THE bush boy turned. He knew what the call meant: the strangers were coming after him, were following him down the valley; already he could hear them crashing and lumbering through the scrub.

He waited; relaxed both physically and mentally: one hand passed behind his back and closed round the opposite elbow; one foot, ostrich-like, resting on the calf of the opposite leg. He wasn’t frightened, for he knew instinctively that the strangers were harmless as a pair of tail-less kangaroos; but he was mildly surprised, for he had thought them both, especially the larger, impatient, eager to be on their way. As the children came racing towards him, he dropped his foot to the ground; became suddenly all attention; full of curiosity to know what they wanted to say and how they were going to say it.

Peter launched into a breathless appeal.

‘Hey, don’t leave us, darkie! We’re lost. We want food, an’ drink. And we wanna know how we get to Adelaide.’

Mary looked at the bush boy, and saw in his eyes a gleam of amusement. It angered her, for she knew the cause; Peter’s high-pitched, corncrakey voice. All the tenets of progressive society and racial superiority combined inside her to form a deep-rooted core of resentment. It was wrong, cruelly wrong, that she and her brother should be forced to run for help to a Negro; and a naked Negro at that. She clutched Peter’s hand, half drawing him away.

But Peter was obsessed by none of his sister’s scruples. To him their problem was simple, uncomplicated: they wanted help, and here was someone who could, his instinct told him, provide it.
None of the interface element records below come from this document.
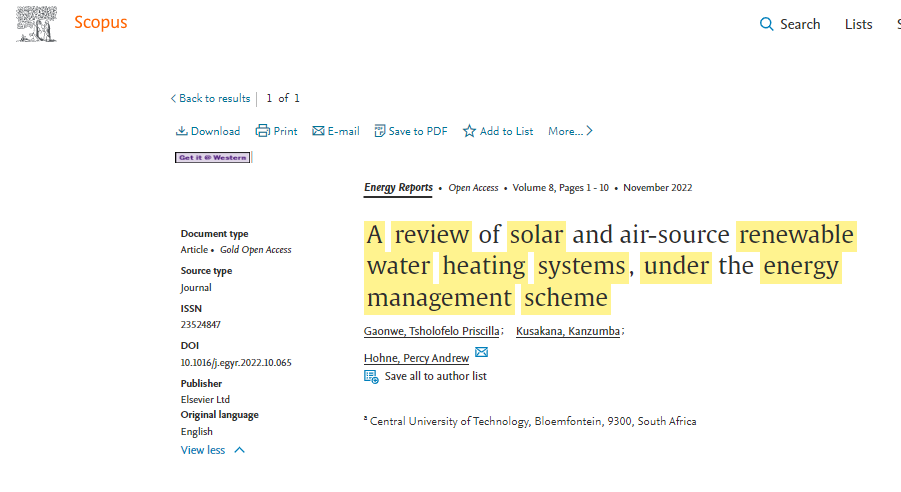The image size is (901, 492).
Task: Click the E-mail envelope icon in toolbar
Action: (318, 131)
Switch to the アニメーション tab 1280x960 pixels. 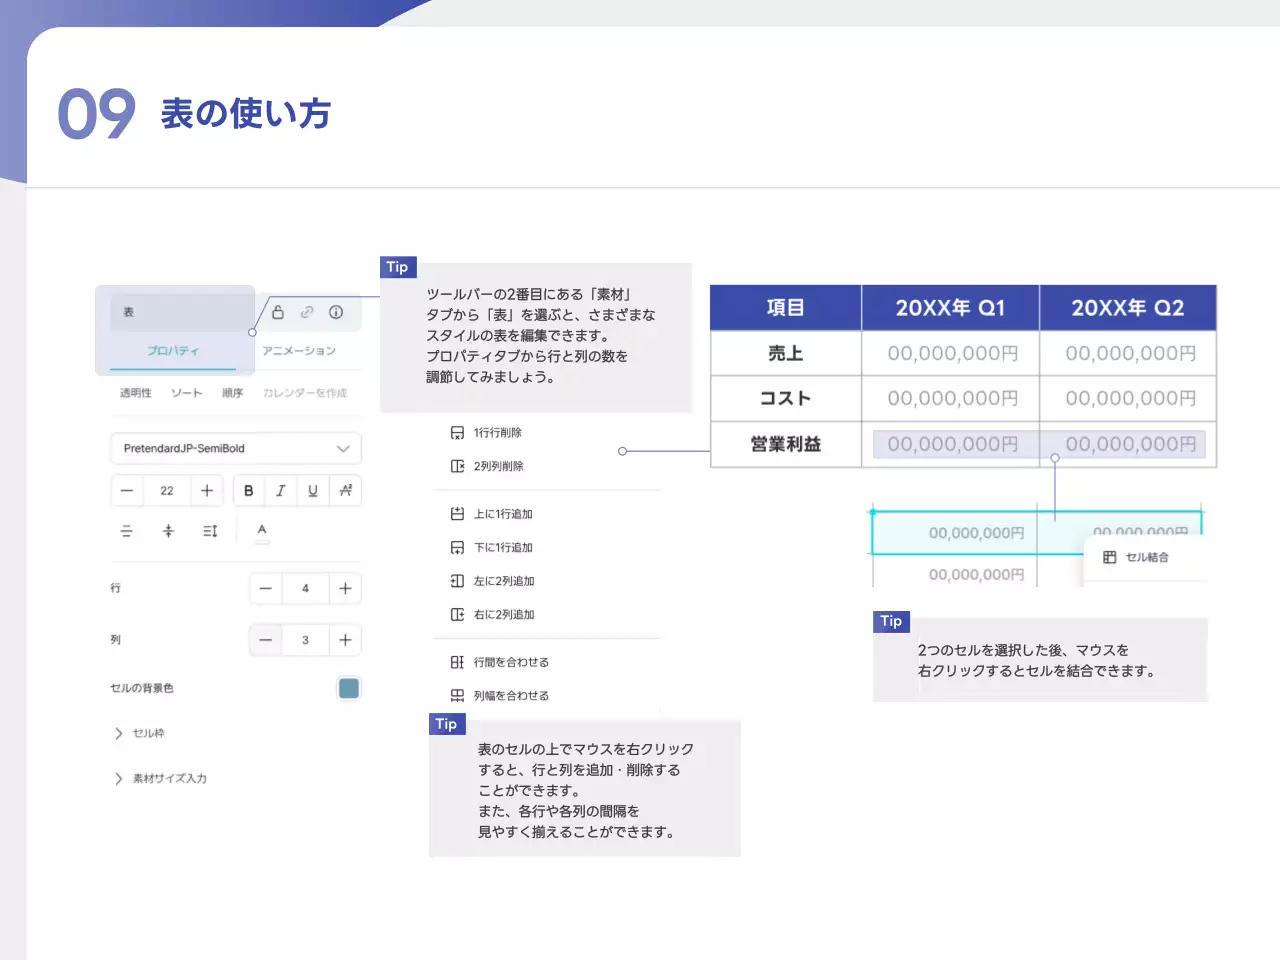click(299, 351)
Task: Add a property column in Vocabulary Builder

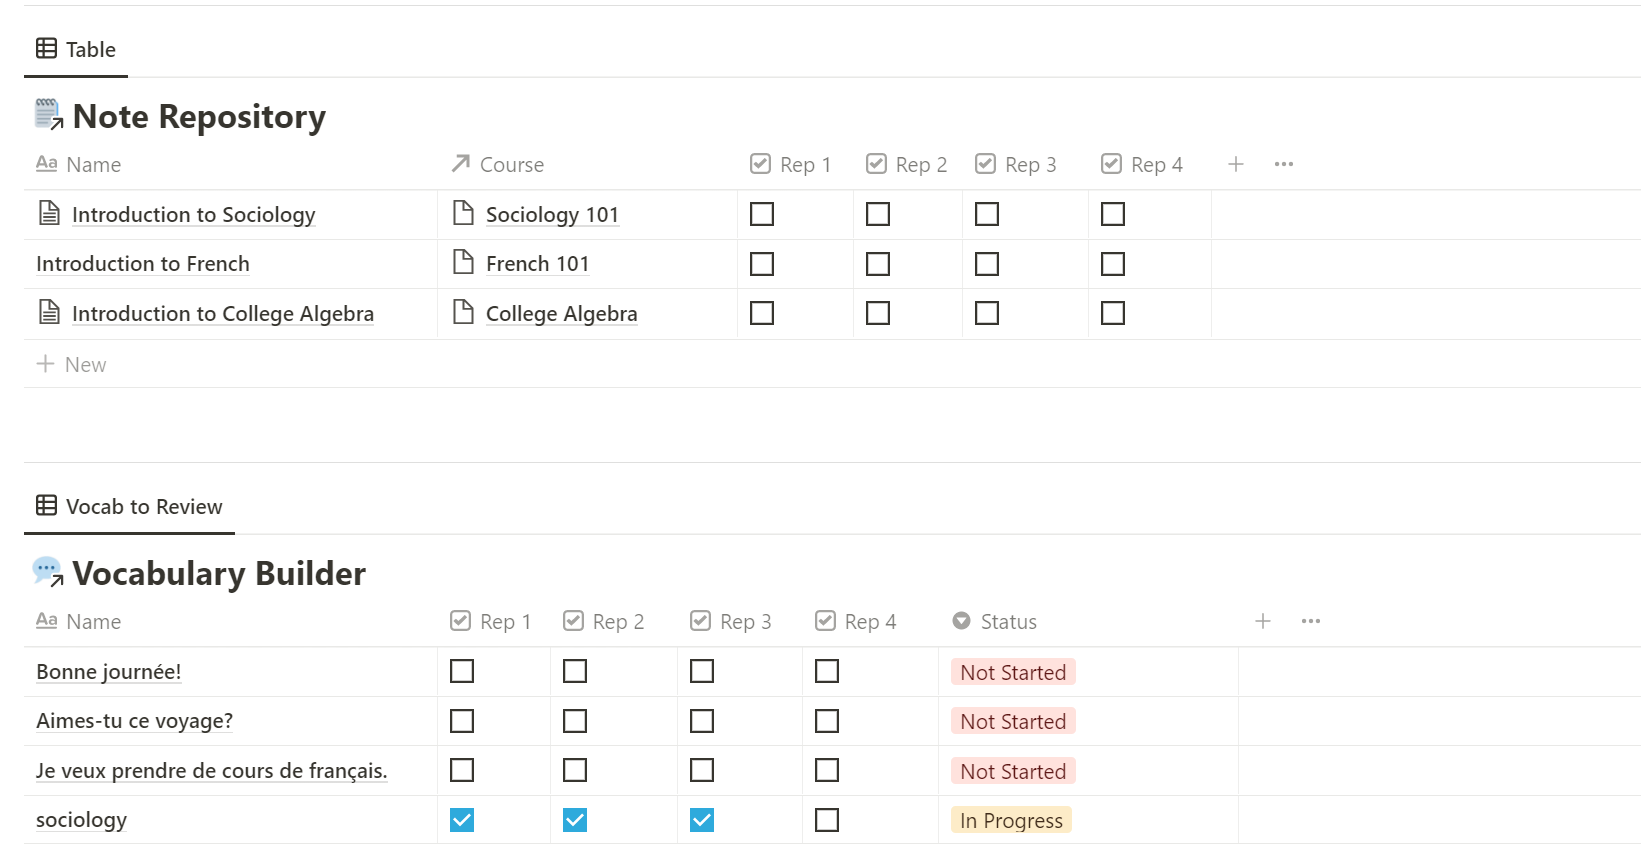Action: coord(1263,621)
The fact that his appeal had failed to register first time nonplussed him for a moment. But he wasn’t put off; he stuck to his guns. Breath and composure regained, he now spoke slowly, in a lower, less excited key.

‘Look, darkie, we’re lost. We want water. You sabby water? War-tur. War-tur.’

He cupped his hands together, drew them up to his lips, and went through the motions of swallowing.

The bush boy nodded.

‘Arkooloola.”

His eyes were serious now. Understanding. Sympathetic. He knew what it meant to be thirsty.

‘Arkooloola.”

He said the word again. Softly, musically, like the rippling of water over rock. He pursed up his lips and moved them as though he, too, were drinking.

Peter hopped delightedly from foot to foot.

‘That’s it, darkie. You’ve got it. Arkooloolya. That’s the stuff we want. And food too. You sabby food? Foo-ood. Foo-ood.’

He went through the motions of cutting with knife and fork, then started to champ his jaws.